家族をテーマに作品を撮り続ける是枝裕和監督(60)。24日より日本公開される初の韓国映画「ベイビー・ブローカー」(GAGA)では封印しているが、隠れた「艶描写」の名手としても誉れ高いのだ。
第75回カンヌ国際映画祭のコンペティション部門に出品された監督作「ベイビー・ブローカー」は、主演のソン・ガンホが最優秀男優賞を受賞。さらには、「人間の内面を豊かに描いた作品」に贈られるエキュメニカル審査員賞にも選出されるなど、下馬評を上回る注目度だった。

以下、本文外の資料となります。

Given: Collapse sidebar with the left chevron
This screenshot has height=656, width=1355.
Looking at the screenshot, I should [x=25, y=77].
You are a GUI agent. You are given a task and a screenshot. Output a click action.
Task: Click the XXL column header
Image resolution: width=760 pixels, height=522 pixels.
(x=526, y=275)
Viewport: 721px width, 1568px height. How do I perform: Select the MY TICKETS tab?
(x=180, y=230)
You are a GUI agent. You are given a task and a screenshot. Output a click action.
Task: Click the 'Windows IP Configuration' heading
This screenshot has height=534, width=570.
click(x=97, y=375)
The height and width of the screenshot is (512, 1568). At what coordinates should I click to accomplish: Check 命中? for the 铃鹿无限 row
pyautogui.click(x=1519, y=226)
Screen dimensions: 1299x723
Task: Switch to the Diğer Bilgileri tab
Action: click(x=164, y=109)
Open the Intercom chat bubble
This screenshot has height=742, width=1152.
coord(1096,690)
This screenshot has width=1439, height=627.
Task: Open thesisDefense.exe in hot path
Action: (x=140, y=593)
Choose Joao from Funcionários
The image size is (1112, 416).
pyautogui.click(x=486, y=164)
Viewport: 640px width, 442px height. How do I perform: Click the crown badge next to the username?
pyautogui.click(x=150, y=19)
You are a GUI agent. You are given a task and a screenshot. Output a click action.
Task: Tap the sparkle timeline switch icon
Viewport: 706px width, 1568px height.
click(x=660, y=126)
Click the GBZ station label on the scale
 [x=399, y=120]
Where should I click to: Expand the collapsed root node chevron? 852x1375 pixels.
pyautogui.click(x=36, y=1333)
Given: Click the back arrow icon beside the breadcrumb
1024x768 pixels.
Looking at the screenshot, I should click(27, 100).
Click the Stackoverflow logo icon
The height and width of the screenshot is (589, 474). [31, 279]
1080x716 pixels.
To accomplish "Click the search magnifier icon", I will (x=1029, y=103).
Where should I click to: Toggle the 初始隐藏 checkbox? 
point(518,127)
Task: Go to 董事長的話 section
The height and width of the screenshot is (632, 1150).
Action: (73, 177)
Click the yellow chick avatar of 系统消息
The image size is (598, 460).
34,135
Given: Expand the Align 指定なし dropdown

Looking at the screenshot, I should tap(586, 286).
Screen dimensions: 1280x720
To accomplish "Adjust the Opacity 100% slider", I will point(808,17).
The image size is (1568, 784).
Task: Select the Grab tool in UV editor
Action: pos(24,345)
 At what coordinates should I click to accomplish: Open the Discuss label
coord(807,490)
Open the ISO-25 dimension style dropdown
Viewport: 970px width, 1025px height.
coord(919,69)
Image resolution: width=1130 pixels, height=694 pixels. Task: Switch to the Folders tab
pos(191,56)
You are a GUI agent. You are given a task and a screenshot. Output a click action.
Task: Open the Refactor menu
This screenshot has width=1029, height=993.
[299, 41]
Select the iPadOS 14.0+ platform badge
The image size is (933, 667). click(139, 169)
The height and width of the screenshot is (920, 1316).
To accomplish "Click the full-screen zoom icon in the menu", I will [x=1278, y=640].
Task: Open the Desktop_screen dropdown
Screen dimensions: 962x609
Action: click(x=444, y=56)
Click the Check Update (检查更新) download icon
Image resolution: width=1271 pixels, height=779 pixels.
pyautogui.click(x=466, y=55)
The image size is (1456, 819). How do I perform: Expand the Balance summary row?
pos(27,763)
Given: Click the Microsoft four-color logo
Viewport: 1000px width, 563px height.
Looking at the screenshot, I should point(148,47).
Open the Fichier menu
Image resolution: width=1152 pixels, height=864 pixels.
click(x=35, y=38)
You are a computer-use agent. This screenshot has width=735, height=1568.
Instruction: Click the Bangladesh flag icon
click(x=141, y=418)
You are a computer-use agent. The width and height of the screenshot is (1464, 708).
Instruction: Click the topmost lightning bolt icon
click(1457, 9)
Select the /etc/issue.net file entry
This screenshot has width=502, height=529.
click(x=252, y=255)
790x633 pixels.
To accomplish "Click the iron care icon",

「実は、是枝監督は韓国映画のファン。主演のソン・ガンホに対するリスぺクトを口にしていたし、今作は助演だが、ぺ・ドゥナは是枝作品で主演作もあり、ヌードも披露している間柄。韓国は国策として映画振興を進めていて、映画製作に適している環境なので、是枝監督もこだわりなく監督を引き受けた」
そんな是枝監督は、これまでの作品でも生活感溢れる官能シーンを巧みに織り込むことで定評があった。
「中でも世界的な評価を確立した『万引き家族』(18年公開)こそが、是枝エロスの真骨頂です」
と力説するのは、映画評論家の秋本鉄次氏だ。
「生活感の中にあるエロス描写が、実に素晴らしい。リリー・フランキーと安藤サクラという隣にいそうな中年夫婦が、四畳半の畳の部屋で夏の日にまぐわっているわけです。なんか背中にキスして笑い合ったり。どこにでもある平凡な日常をサービスカットがあるわけでもなく、かつ必然性があって入れてくるのが、監督の世界観であり、好きな性描写なのでしょう」
ぺ・ドゥナ主演の09年公開「空気人形」(GAGA)は、ある日「私は心を持ってしまいました」と人間のように暮らすようになった「空気人形・のぞみ」の設定。いわゆるラブドールに扮し、奇妙なエロスを醸し出す怪作だ。板尾創路演じる人形の持ち主である秀雄、ARATA演じるレンタルビデオ店員・純一とペ・ドゥナの関係性と絡みが、なんとも切なくスケベそのものなのだ。秋本氏が続ける。
「この作品は原作のテーマそのものがエロス。ファンタジーエロスは是枝作品の中では異色作ですが、こういうストーリーも撮れるという意味では、非常に興味深い。ラブドールの無機質さは怖くもありますが、ペ・ドゥナのメイド服美少女姿のギャップが、そそられます」
意外なところでは、15年公開の「海街diary」(GAGA)だ。綾瀬はるかを筆頭に四姉妹の家族愛と葛藤を描いた作品である。
「特に濡れ場はありませんが、入浴シーンをちりばめ四姉妹を官能的に描くことに成功。特に次女役の長澤まさみをエロス担当に任命。徹底的に色っぽく撮ることにこだわり、長澤の代表作になりました」(映画ライター)
大物女優たちからも慕われるのは、かくも「エロく撮れる」からなのだ。